И родилась я - страница 4



Увечья ее и были их главным доходом: взяв Ахмадуллу за руку, они ходили по деревням, собирая милостыню. Ахмадулла быстро смекнул правила игры, он имел талант жалобно плакать, причитать и пританцовывать – этим он мог растопить любое сердце. Иной раз возвращались они домой с солидным узелком добычи – яйца, корот, лепешки, кусок сахара – можно было пировать. Между делом родился у них сын Мансур, которого они тоже таскали с собой. Так продолжалось то тех пор, пока однажды Ахмадулла не вернулся домой с узелком серебряных монет. Где он их раздобыл и сколько их там было, никто не знает. Однако жизнь после этого в их семье круто изменилась.

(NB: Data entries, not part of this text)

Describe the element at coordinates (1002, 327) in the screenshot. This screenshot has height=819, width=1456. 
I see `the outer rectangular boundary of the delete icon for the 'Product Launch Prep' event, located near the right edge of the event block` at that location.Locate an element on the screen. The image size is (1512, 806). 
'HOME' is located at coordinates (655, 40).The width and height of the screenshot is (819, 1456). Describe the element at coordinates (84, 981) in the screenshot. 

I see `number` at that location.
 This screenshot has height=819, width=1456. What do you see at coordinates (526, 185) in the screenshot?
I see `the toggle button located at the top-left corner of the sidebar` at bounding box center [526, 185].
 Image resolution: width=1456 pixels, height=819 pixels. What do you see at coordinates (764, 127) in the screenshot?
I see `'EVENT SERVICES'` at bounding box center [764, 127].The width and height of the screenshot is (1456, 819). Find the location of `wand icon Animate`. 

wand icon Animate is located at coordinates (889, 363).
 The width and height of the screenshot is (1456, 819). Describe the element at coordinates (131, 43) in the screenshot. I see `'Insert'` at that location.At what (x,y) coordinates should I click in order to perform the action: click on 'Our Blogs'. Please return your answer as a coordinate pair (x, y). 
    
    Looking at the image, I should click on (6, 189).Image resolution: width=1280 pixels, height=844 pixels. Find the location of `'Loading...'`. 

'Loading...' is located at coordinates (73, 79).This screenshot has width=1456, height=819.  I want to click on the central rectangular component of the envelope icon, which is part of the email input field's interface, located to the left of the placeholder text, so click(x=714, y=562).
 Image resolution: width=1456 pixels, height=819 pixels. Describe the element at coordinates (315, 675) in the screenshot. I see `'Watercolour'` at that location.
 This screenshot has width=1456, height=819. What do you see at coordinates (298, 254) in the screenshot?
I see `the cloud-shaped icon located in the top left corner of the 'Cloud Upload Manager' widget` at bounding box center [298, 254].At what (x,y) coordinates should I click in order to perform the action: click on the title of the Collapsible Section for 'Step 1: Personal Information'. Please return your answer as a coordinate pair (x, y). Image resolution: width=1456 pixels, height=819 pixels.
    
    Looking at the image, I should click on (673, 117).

Первым делом, Ахмадулла справил всем новую одежду, купил самовар и печку-буржуйку, лошадь и две козы, корову тоже купил, но доить ее было некому. Да и кормить ее хлопотно, а однажды, забредя в соседский огород с картошкой и обьевшись картофельной ботвы, корова умерла от вздутия живота. «Или соседи отравили?» – любил повторять Ахмадулла. От горя ли за корову, а может еще от чего, вскоре умерла и жена. Ахмадулла же переживал недолго. Быстро распродав всю живность, прихватив сына, пропал из села. Много лет спустя, сын его – Мансур вернулся в деревню с женой Сибаркой. О том, где они были и где пропадали молчал, пил и жену бил нещадно.

Поселились они в заброшенной избушке на краю села, кормились подрабатывая у селян: кому сена помочь заготовить, кому скотину пасти. Работники, к слову, они были не сильно хорошими, от того приглашались не часто, в общем жили отнюдь не на широкую ногу.

Но тут времена изменились: советская власть пришла с раскулачиванием. Вот и пригодились все артистические качества Мансура, позаимствованные от отца – он мастерски умел перевоплощаться и, если раньше ему удавалось убедительно плакать, теперь он убедительно рычал, топал подбитым каблуком кирзового сапога и надо-не надо распускал руки. Досталось всем сельчанам, к кому он ходил подрабатывать, всем, «кто не оценил его по достоинству» и, увидев в нем лентяя и лодыря, перестал к себе приглашать.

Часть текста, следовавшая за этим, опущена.